When the preload is greater than what the left ventricle can deal with, afterload determines the cardiac output.
This is what has happened to our heart failure patient. The preload determines the amount of myocyte stretch you have just before the myocytes contract. In a heart failure patient, there simply isn’t the intrinsic contractility to deal with stretch. The myocytes will follow the normal Starling laws upto a point (say 15mmHg preload). After that, any further increase in the preload (say to 18mmHg) will only produce the contractility that their maximum contractility (at 15mmHg) will allow. You therefore have a limited cardiac output as preload increases, which means fluid congests in the inflow to the left atrium.

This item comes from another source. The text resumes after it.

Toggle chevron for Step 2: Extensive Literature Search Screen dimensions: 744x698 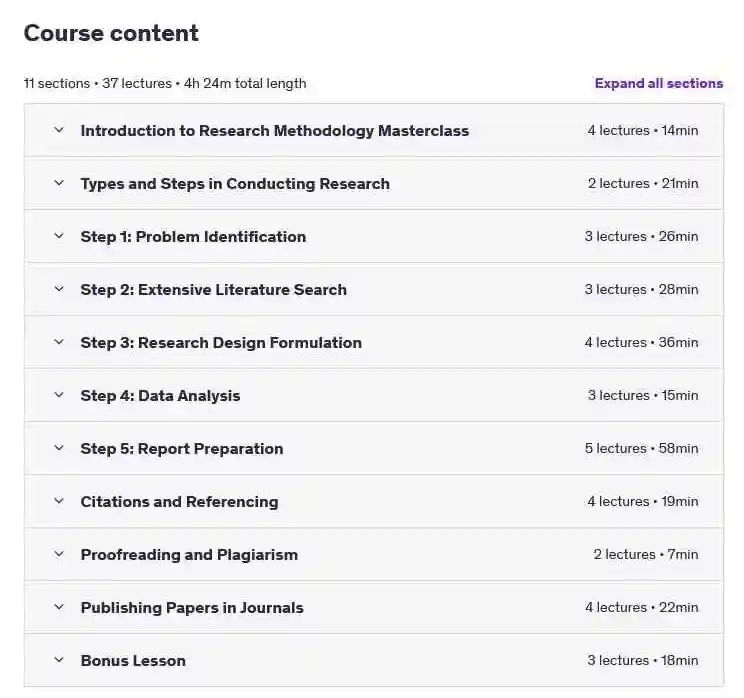pyautogui.click(x=59, y=289)
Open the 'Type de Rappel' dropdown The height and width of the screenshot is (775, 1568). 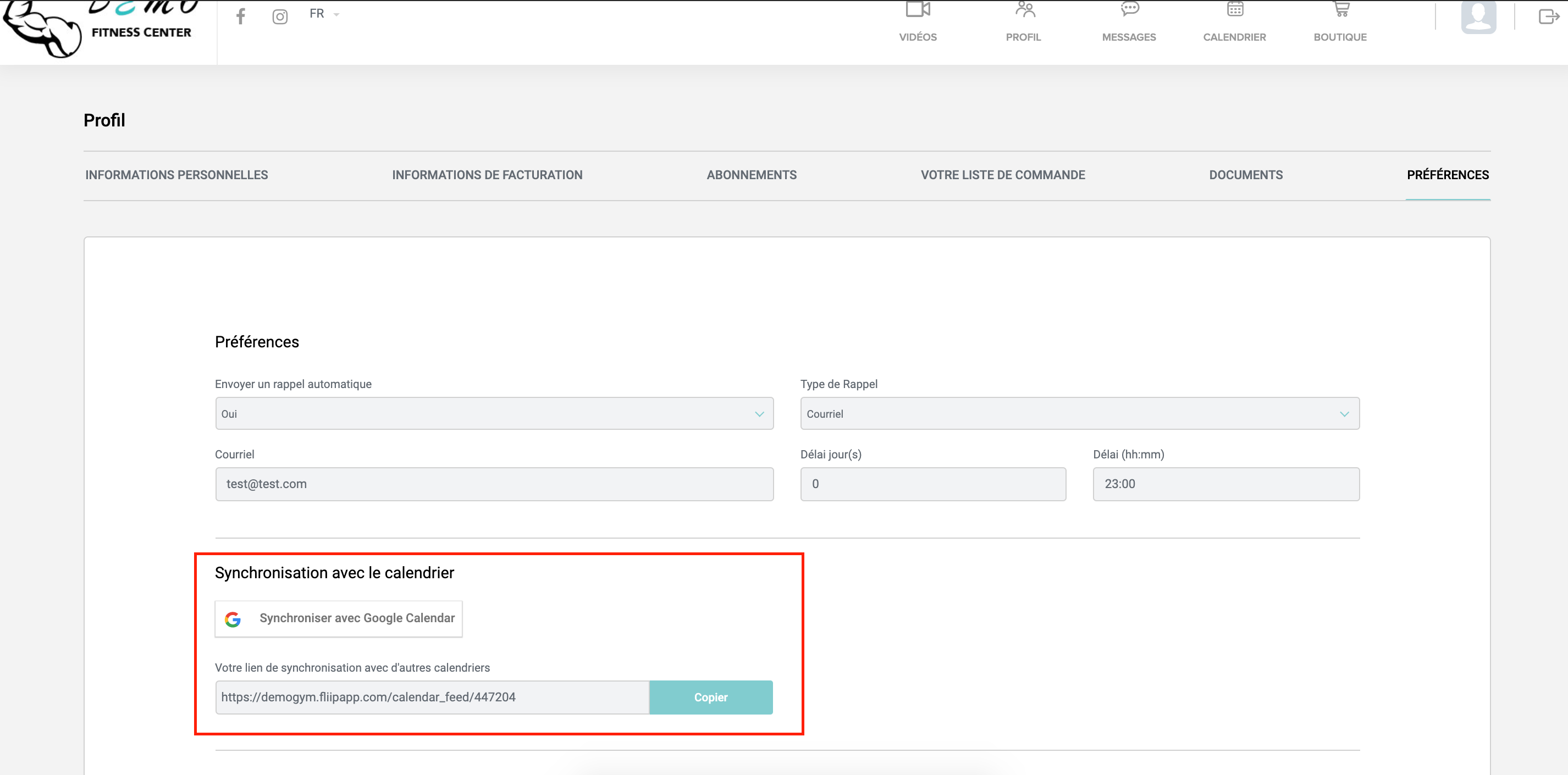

So, we need to find a way of increasing cardiac output. We can’t increase the preload. What we can do instead is reduce the afterload. When the afterload is reduced, the left ventricle can eject blood more rapidly, and empty a greater proportion of its volume into the aorta. This increases its stroke volume. It’s like squeezing a full water balloon connected to a hose full of high pressure water versus squeezing a full water balloon connected to an empty hose. For the same effort, you will empty much more of the water balloon into the empty hose.
This means our only ward-based option is to reduce afterload. We could go to ITU and use ionotropes to increase the contractility, but this comes with risks (especially arrhythmias), increases the myocardial oxygen demand and may worsen mortality.
CPAP has three key effects in acute left ventricular failure:
1. The extra intra-alveolar pressure counteracts the extra hydrostatic pressure in the pulmonary vasculature that was causing fluid to translocate into the alveoli and interstitium.
2. The increase in thoracic pressure gives a boost to the contraction of the LV ventricle. You could argue that it also impairs filling, but the effect on boosting contraction in a failing heart with no shortage of filling pressure is more significant.
3. The thoracic pressure is increased but there is no pressure increase outside the thorax. This is the equivalent from the LV’s point of view of pressure around the thorax staying the same, but the pressure outside the thorax being lowered. This will feel like a reduced afterload outside the thorax to the LV.
For these three reasons, CPAP is the king when it comes to pulmonary edema from heart failure.